Daily Endocrinology Research Analysis

This translational study identifies corisin as a microbiota-derived peptide that drives diabetic kidney fibrosis. Elevated corisin correlates with disease severity in humans, and monoclonal anti-corisin therapy reduces nephropathy in diabetic mice, implicating cellular senescence, EMT, and apoptosis as mechanisms.

Impact: Reveals a novel, targetable microbiota-derived driver of diabetic kidney disease with therapeutic proof-of-concept using a monoclonal antibody.

Clinical Implications: Corisin may serve as a biomarker for risk stratification in diabetic kidney disease and as a therapeutic target; anti-corisin biologics warrant early-phase clinical development.

Future Directions: Validate corisin as a prognostic biomarker in prospective diabetic cohorts; initiate first-in-human studies of anti-corisin therapeutics; delineate upstream microbial sources and host regulation of corisin.

BCAA catabolic defects in podocytes are identified as a trigger for DKD, acting through PKM2 depolymerization to reprogram metabolism and drive apoptosis. Genetic and nutritional perturbations reproduce DKD phenotypes, nominating BCAA catabolism and PKM2 activation as preventive or therapeutic targets.

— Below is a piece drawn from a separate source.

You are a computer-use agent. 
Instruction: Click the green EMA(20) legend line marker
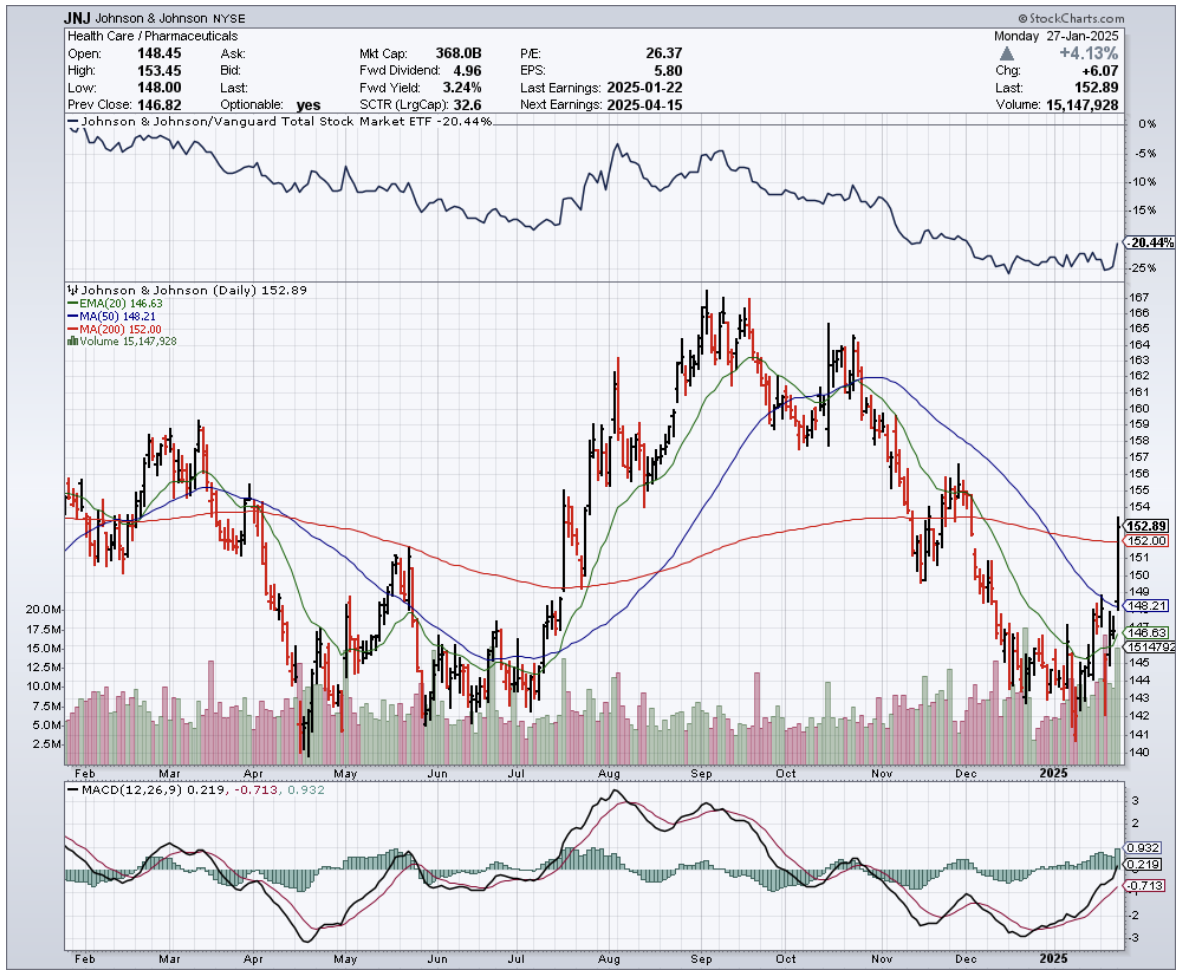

Impact: Provides a mechanistic link between amino acid dysmetabolism and podocyte failure in DKD, with actionable targets (BCAA catabolism, PKM2) for intervention.

Clinical Implications: Supports caution with high-BCAA supplementation in diabetes and prioritizes development of PKM2 activators or strategies to restore BCAA catabolism as DKD-modifying therapies.

Future Directions: Develop PKM2 activators and BCAA-catabolism–restoring strategies; test dietary BCAA modulation in controlled clinical studies; validate podocyte metabolic signatures as DKD biomarkers.

HLA-matched iPSC pituitary organoids co-cultured with patient-derived PIT-1–reactive CTLs provide direct evidence of T cell–mediated cytotoxicity in anti-PIT-1 hypophysitis, which is suppressible by immunosuppressants. The platform enables dissection of epitope–HLA–T cell interactions in endocrine autoimmunity.

Impact: Establishes a patient-specific, mechanistically faithful organoid platform that proves T cell–mediated pathogenesis and enables personalized testing of immunosuppression in a rare endocrine autoimmune disease.

Clinical Implications: Supports diagnosis and therapeutic decision-making via ex vivo testing of immunosuppressants; provides a blueprint for modeling other T cell–mediated endocrine autoimmune conditions.

Future Directions: Scale to larger patient cohorts to correlate ex vivo responses with clinical outcomes; expand epitope mapping; adapt the platform to other pituitary and endocrine autoimmune diseases.